Friday 14 May 2004

Channel Bore

Last night my wife encouraged me to watch "Fairy Godfather", the Channel Four life swap show where basically fed up women get gay guys to encourage their men to dress better.
I'm not sure what she expected me to get out of it, but sadly, it turned out to be yet another of these crass meritless "life swap" reality shows.
Where is it going to end with these shows, we've already had wifeswap, jobswap, houseswap, what next?
"Kevin is a 44 year old accounts director at a large firm. His daughter, 2 year old Jessica has recently started playschool. Channel Four asked them to swap roles for a week. Can Jessica master both walking and new Lotus accounts software and how will Kevin cope with a busy schedule of sticking crayons up his nose and eating his own poo?"
My main bone of contention with "Fairy Godfather" though is not that it's silly shit, (it's certainly not alone in being cheap desperate reality schedule filling), it's the shows remarkably tired depiction of gay people that I actually found a bit offensive.
No doubt the producers will be sore patting each other on the back about how they have offered a positive depiction of gay people on mainstream TV, completely oblivious to the fact that they've done little more than re-enforce stereotypes that have been with us since the 50's.

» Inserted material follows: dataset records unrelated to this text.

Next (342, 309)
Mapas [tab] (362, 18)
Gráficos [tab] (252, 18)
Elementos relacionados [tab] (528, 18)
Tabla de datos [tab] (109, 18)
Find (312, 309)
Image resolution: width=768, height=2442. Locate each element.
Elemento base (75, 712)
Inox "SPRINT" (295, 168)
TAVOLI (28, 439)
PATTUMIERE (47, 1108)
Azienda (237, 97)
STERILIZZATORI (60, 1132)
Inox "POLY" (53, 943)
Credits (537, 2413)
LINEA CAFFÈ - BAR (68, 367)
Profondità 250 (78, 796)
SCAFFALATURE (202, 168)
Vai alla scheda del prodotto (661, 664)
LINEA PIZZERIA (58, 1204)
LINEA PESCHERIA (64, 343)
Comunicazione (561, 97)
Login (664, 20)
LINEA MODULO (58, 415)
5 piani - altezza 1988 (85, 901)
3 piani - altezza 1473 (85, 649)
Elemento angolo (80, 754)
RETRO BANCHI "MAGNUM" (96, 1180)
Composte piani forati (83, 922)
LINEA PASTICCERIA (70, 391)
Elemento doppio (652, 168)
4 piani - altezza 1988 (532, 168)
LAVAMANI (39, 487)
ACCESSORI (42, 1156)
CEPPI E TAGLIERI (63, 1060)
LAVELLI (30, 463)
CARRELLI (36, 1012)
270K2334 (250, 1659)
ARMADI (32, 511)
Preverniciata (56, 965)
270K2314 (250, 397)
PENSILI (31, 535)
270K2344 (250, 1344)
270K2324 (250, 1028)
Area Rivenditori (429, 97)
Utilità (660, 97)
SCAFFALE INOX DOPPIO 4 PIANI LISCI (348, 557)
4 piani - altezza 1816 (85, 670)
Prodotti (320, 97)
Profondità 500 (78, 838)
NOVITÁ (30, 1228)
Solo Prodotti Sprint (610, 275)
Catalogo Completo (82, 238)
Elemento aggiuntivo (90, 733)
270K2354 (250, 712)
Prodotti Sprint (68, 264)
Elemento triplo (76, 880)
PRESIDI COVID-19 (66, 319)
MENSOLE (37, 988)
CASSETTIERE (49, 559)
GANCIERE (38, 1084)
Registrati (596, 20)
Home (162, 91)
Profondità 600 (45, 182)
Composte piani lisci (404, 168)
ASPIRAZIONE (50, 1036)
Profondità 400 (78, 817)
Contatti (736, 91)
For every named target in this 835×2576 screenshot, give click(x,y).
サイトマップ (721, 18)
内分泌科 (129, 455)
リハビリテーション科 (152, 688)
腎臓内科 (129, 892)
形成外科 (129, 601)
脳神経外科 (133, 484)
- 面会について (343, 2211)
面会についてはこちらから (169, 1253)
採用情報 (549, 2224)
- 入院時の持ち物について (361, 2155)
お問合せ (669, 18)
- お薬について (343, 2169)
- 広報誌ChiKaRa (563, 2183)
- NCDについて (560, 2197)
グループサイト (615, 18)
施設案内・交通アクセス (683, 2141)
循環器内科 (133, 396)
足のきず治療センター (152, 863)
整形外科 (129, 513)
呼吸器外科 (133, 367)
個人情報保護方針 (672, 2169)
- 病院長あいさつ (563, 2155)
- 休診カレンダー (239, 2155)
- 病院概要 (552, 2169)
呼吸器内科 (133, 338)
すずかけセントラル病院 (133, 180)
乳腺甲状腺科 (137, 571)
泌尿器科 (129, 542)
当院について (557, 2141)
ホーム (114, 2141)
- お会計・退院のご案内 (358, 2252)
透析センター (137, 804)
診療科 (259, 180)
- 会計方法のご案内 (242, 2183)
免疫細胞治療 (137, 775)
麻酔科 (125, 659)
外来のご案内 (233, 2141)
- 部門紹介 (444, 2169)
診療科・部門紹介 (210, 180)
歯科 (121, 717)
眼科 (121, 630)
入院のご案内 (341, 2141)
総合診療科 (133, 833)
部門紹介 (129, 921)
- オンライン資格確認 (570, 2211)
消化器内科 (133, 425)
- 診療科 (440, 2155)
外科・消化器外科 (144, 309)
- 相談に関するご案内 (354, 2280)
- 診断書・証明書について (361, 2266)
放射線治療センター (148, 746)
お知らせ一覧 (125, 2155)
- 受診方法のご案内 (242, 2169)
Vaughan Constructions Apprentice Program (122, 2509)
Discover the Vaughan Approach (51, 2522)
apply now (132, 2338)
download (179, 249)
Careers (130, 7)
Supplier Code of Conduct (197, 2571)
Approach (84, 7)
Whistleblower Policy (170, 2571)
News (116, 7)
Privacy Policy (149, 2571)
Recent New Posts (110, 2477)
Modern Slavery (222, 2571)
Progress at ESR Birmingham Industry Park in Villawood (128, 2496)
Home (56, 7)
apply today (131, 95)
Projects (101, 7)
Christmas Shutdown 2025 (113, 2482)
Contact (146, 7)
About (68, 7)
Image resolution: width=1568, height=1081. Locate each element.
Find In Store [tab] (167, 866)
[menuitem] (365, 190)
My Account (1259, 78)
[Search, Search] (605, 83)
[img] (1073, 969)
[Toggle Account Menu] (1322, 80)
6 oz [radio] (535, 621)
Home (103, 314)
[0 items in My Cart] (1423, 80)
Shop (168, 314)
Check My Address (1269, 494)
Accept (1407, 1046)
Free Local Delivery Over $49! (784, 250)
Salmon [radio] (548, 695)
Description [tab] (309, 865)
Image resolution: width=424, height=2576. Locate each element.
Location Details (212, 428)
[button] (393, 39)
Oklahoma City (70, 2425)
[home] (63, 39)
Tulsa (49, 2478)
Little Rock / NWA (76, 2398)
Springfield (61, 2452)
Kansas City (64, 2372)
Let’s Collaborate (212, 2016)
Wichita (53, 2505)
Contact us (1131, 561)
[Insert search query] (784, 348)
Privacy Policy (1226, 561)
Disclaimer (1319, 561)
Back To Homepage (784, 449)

In the show, the role of the gay guy seems to be to put pressure on their male subject to do three things, clean the house up a bit, dress better and express more empathy for their partners. So we have scene after scene involving gay men being obsessively clean and neat, picking out clothes and nagging. You see, according to shows like this gay men are not men in their own right they are male women, living breathing cliches straight off Ricki Lake's sofa.
And why are these guys qualified to offer lifestyle advice to other people in the first place? Are they trained, qualified relationship councilor's? Psychologists maybe? No, they're gay, and gay folk just know about that stuff. What offensive crap. The gay guys I know must be a bit annoyed at being bereft of the magical powers Channel Four seems to think you get simply by kissing a man.
It seems to me that people who are having relationship difficulties should maybe talk to each other or seek proper relationship counciling. Channel Four's solution seems to be to send a couple of gay guys round to browbeat the man of the house into wearing a polo neck.